As for the amendment, I counsel my hon. Friend the Member for Gainsborough and Horncastle to take account of three points which constitute a test that I have used when considering legislation since I became a member of Parliament. Good legislation should be comprehensible, enforceable and fair. The current divorce law is not really comprehensible. Indeed, it is widely misunderstood. The Bill is widely comprehensible, although perhaps differently from how we might imagine from listening to the debate. In any event, it will be easily understood.

Secondly, it is easily enforceable. Thirdly, the Bill is fair, not just to the two parties involved but to the community at large and, more particularly, to the children. Children do not need to know what father said about mother or what mother said about father in order to get a separation when they felt that their marriage was at an end.

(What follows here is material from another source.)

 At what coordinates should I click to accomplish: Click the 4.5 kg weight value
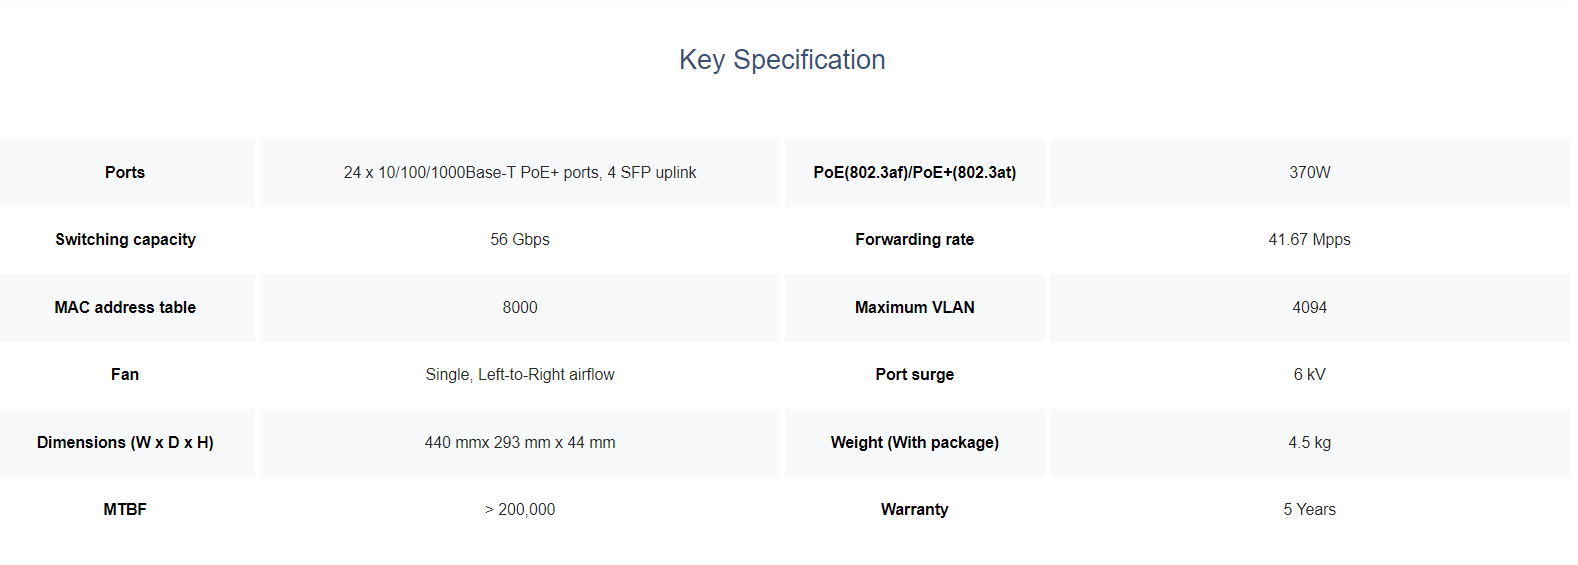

As I said in an intervention on the hon. Member for Meirionnydd Nant Conwy (Mr. Llwyd), if a family law Bill proceeds purely on the basis that it sets out the arrangements for the irretrievable breakdown of a marriage and the separation of two parties, it is fundamentally weakened. It should prescribe not only the circumstances in which divorce will be granted, but those in which marriage can be entered into in the first place.

It should be made more difficult to get married, and much more difficult to get divorced. With the social status of marriage should go fiscal and other advantages, but that is a much bigger issue than can be dealt with in the Bill. However, when debating a future Finance Bill, we should settle down to consider that matter comprehensively in the round.